29 marzo 2006

LOS CACHARROS DE MIEL
Desde el crisol de razas
Verdaderamente aquel era el país de la miel. Ya su historiador, Dobrizhoffer, decía que en el Chaco el mejor fruto de sus árboles era el jugo de los panales. No había tronco que no contuviera alguno. Hasta en las ramas y debajo de la tierra crecían los enjambres. Mas, la asociación con la cita de La Ilíada: “Jarras de miel se servían de ofrenda a los muertos, mientras en otras partes se usaron aquéllas para conservar los despojos de estos”, se dio recién cuando volví a ver al hombre con los cacharros de miel…
La cita comenzó a llegar a la memoria aquella tarde en Villa Ángela, recorriendo la feria artesanal, donde se mezclaba una multitud de rostros blancos y cobrizos, cabezas rubias y morenas; artísticas piezas talladas en madera, en plata y asta, reproduciendo figuras de animales, máscaras o imágenes sagradas y profanas, productos de una verdadera transculturación e hibridez religiosa: expresivos Cristos crucificados, bellos íconos de inspiración rusa, vírgenes de Itatí, hasta un San La Muerte en posición encogida esgrimiendo su guadaña… O bien, observando los objetos y motivos de una variada cestería, los primorosos tejidos de estilo rumano o la tentadora muestra de comida alemana. Y seguía mirando, hasta que, de pronto, me encontré frente a ellas y me detuve atónito. Eran cinco hileras de botellas de miel de abeja: oscuras, líquidas o espesas. Como siempre, ejercían sobre mí un raro magnetismo. Las necesitaba, sí, para aligerar mi continuo catarro. Pero éstas…
-Deme una –dijo alguien y el hombre le entregó una botella.
-Quiero dos –musitó una voz profunda. Y el mocobí volvió a estirar su broncinea mano hacia las botellas de líquida miel.
-No. Deme la negra y espesa –recalcó la voz, en modo casi imperativo. El tono hizo que volviera la cabeza y buscara a su emisor. Una mujer enjuta, morena, misteriosa.
-La correntina –dijo alguien.
-La payesera –musitó otro.
Al reconocerla, el vendedor no dudó en entregarla las dos botellas de miel espesa y oscura.
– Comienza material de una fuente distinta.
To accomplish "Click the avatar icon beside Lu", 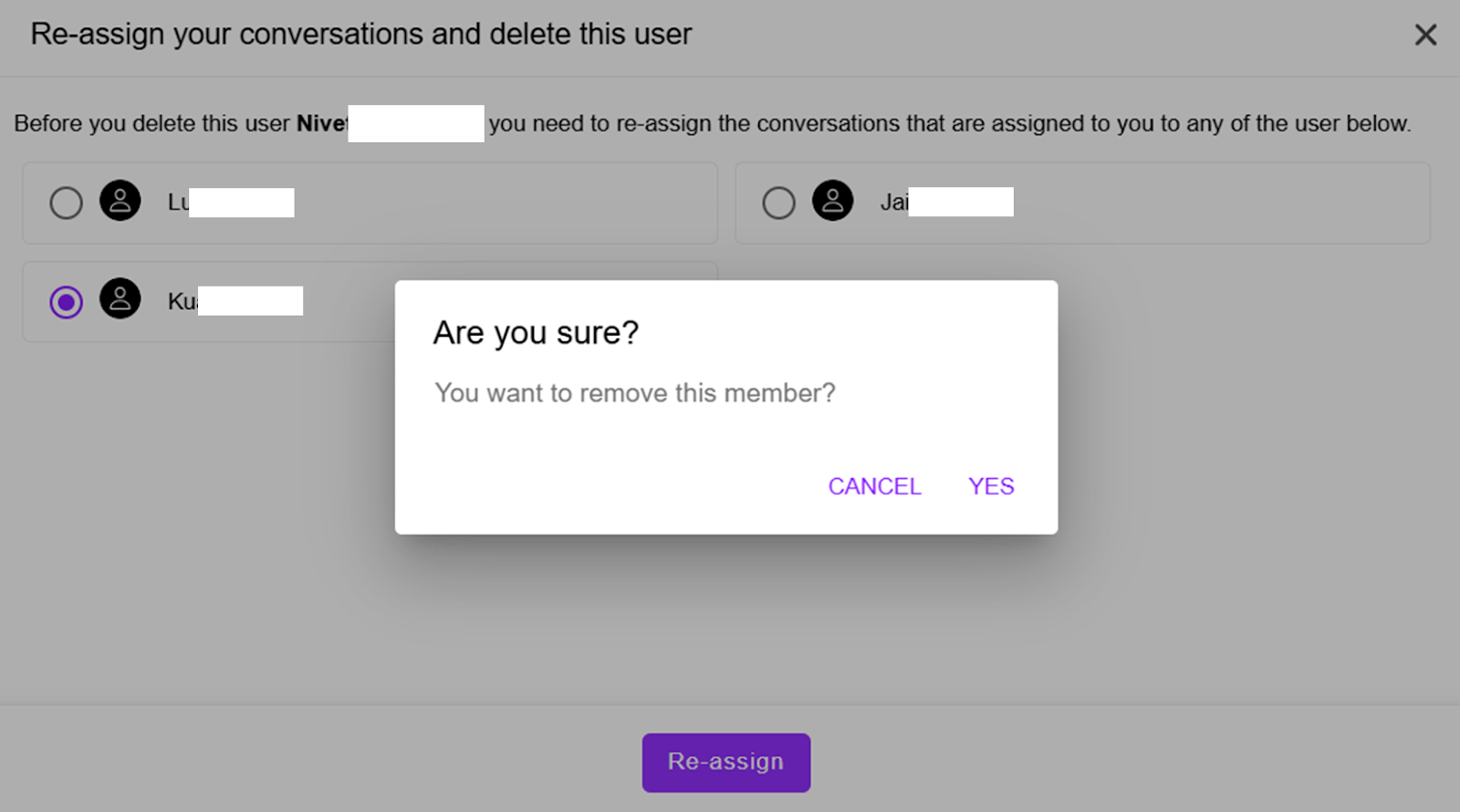I will [120, 201].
Y ella se fue. También yo llevé las mías, densas y oscuras. Y esa misma noche comencé a probarla con tanta ansiedad y avidez, tan rica era, que quizá por ello tuve hasta pesadillas: tumbas, cementerios, féretros abiertos, máscaras llameantes, huesos que se movían y un San La Muerte que bajaba su guadaña…
La tarde siguiente fui a conocer una población abandonada. Mientras contemplaba el trazado original de Pueblo Díaz, me detuve a observar el campo santo, rodeado de negros y secos samuhúes cual imágenes de recogidos monjes penitentes. Y en ese lugar volví a ver al vendedor de las mieles. Era un mocobí hurgando en el tronco de los samuhúes y depositando en un cacharro el fruto de los panales.
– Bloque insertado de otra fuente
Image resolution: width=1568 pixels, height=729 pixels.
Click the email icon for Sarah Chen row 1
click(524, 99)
Los rayos del atardecer irisaban la transparencia de esa miel. Al concluir con las colmenas que anidaban en los árboles, miró al suelo, se inclinó y siguió la cosecha. Y era ésta la miel más densa y oscura. ¡Mi sabrosa miel! Cuando las sombras ya entenebrecían los contornos, se irguió, levantó los brazos, se inclinó en un saludo ritual, asió sus cacharros, y se fue.
Me acerqué entonces al lugar donde el hombre cosechaba la sabrosa miel y quedé estremecido, espantado, escuchando el interminable zumbar de las abejas en los panales que asomaban entre los huesos de las abiertas tumbas.